Extracted text start

Use the Right Metric: Airflow, Not Flow Rate
Measuring airflow requires growers to determine the speed at which air is moving through or across their plant canopies. For the airspeeds we are targeting in indoor cultivation, the most appropriate units of measurement to use are meters per second (m/s) or feet per minute (ft/min). (Miles or kilometers per hour (mph/kph) are better metrics for measuring much higher airspeeds, such as those found outdoors.)
Airflow velocity can (and should) be measured across multiple points in a cultivation environment. For example, growers may be interested in knowing the air velocity coming out of a ventilation duct or fan as well as closer to the canopy top, or even within the canopy, to understand how equipment layout influences how air moves through the space. While air speeds may be adequate near ventilation equipment, vertical racks, plant density, and other factors can impede that flow where it is most needed.
It is important to avoid conflating airflow, a velocity measure, and volumetric flow rates, measured in cubic feet per minute (CFM). CFM is commonly used for measuring the capacity, or flow rate, of fans, blowers, and HVAC systems, along with the flow rates through ductwork. This figure can help growers determine the system requirements needed to achieve their desired amount of air changes in a given period. CFM can be calculated by multiplying the velocity of the air (in feet per minute) within a defined area.
Unless growers are measuring within a defined space, like in a piece of ductwork, growers should always be using feet per minute or meters per second when discussing airflow. Various academic sources cite a target airflow speed of between 0.5-1 m/s (~100-200 feet per minute) at the canopy top for most crops. For leafy greens, growers can target the lower end of the range, while tomato crops can be pushed to the upper range.
Due to the generally high light levels and transpiration rates, cannabis plants may require even greater airflow speeds to maintain optimal plant growth. Anecdotally, targeting 1.25 – 1.5 m/s (~250-300 ft/min) at light levels between 1,000-1,200 PPFD will better homogenize the leaf surface temperature, facilitate gas exchange, and prevent moist air from stagnating. In vegetative growth, speeds of 0.5-1 m/s generally are sufficient. Essentially, the higher the light levels on your crop, the more airflow is needed to balance the energy transfer within the plant and within the grow room.
How to Measure Airflow in Indoor Farms
While there are limited tools specifically designed to measure airflow in CEA environments, technologies from other industries and use cases can be used as we wait for better purpose-built solutions.
Infrared (IR) Thermometers
Indoor farmers and greenhouse operators may already be using infrared (IR) thermometers to monitor their crops leaf surface temperature for VPD calculations. These heat-sensing devices can be used to get an indirect airflow measurement by detecting differences in leaf surface temperatures across the plant canopy in a given grow room. Areas of the canopy with higher leaf surface temperatures than the rest of the room can indicate a lack of sufficient airflow in those zones.
IR thermometers can provide qualitative information about airflow patterns and speeds within a space but do not offer precise airflow readings needed to optimize growing environments. Nevertheless, this data is better than making decisions based on human senses or dancing leaves.
Cup/Vane Anemometers
Cup or vane anemometers use a mechanical system to measure airflow. Cups or fan blades pushed by wind spin on an axis, and the number of revolutions per minute determines the wind speed. These systems are common in outdoor farms and can be affixed to the top of greenhouses to capture outside wind speed.

Extracted text end
Data lines start

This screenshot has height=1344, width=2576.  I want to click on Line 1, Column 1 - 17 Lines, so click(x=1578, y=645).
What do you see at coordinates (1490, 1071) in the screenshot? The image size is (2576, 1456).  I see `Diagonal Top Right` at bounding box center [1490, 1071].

Data lines end

▸ **Task requirements**:
A. According to the airflow article, why should air velocity be measured at several points in a grow space, and not only at a fan or duct? Answer in one to three sentences.
B. Condense the paragraph of the airflow article that begins "Due to the generally high light levels" into a bulleted list that keeps its main facts.

▸ **Answer list**:
A. Air speed may be adequate near ventilation equipment but still fall short where the plants need it. Vertical racks, plant density, and other factors can impede the flow, so readings near or within the canopy show how the equipment layout affects the way air moves through the space.

B.
- Cannabis plants may need higher airflow speeds because of their generally high light levels and transpiration rates.
- At 1,000-1,200 PPFD, an anecdotal target of 1.25–1.5 m/s (~250-300 ft/min) better evens out leaf surface temperature, helps gas exchange, and keeps moist air from stagnating.
- In vegetative growth, 0.5-1 m/s is generally enough.
- The higher the light levels on the crop, the more airflow is needed to balance energy transfer within the plant and the grow room.